Anniebach Sat 07-Jun-14 10:08:33

And in England and Wales unmarried mothers were put in workhouses and asylums by their parents. Mothers were forced to give up their babies for adoption by their parents, girls were subjected to illegal abortions, the more affluent families paid for their daughters to have abortions in nursing homes - where the girls went to recuperate from nervous ailments !

Sexual abuse was rife in childrens homes and let's not forget the many children who were shipped off to Australia

No one knows how many of those babies born in Ireland were conceived through rape, a frightened girl would cry rape rather than admit she was 'willing'

Follow the North Wales abuse enquiries, a judge can order the names of alleged abusers should not be made public for fear they may sue the council.

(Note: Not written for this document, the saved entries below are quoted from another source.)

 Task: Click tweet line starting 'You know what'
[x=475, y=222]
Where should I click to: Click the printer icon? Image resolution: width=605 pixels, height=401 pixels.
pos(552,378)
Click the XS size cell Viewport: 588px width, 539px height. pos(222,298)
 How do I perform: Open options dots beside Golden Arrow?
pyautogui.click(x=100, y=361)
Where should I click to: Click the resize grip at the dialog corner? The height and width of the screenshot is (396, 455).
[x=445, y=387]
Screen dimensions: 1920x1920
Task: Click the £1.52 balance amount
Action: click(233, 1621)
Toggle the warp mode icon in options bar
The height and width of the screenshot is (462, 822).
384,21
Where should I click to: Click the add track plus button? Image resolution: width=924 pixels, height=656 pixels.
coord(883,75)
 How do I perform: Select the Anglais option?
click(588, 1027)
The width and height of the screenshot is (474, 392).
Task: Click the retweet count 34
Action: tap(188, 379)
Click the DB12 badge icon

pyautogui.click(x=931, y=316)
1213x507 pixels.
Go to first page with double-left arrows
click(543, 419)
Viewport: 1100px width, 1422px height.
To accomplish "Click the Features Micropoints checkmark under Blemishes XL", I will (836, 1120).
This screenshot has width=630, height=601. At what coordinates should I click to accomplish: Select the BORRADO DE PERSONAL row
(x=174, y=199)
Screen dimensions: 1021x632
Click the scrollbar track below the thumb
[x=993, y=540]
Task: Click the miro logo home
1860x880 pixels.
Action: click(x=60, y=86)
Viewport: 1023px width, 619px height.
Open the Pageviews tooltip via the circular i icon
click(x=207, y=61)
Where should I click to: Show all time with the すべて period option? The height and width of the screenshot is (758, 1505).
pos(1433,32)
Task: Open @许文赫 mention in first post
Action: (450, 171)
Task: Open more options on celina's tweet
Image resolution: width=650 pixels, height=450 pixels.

TerriBull Sat 07-Jun-14 10:09:08

Irosesarered, I was brought up a Catholic and your comments about nuns being absolute bitches certainly resonates with me. I don't think I have ever encountered such spiteful people, one or two exceptions, but in the main they were horrible. Never got over being given the blackboard rubber on my hand, the hard wooden bit, aged 7 for supposedly looking insolent. As far as I was concerned I was sitting at my desk facing the front and trying to pay attention. At my convent senior school we weren't allowed to make eye contact with the nuns, it was deemed as "being bold" instead we were expected to stare at the floor. Sounds positively Dickensian, but again only the '60s. Today of course not making eye contact would be a cause for concern.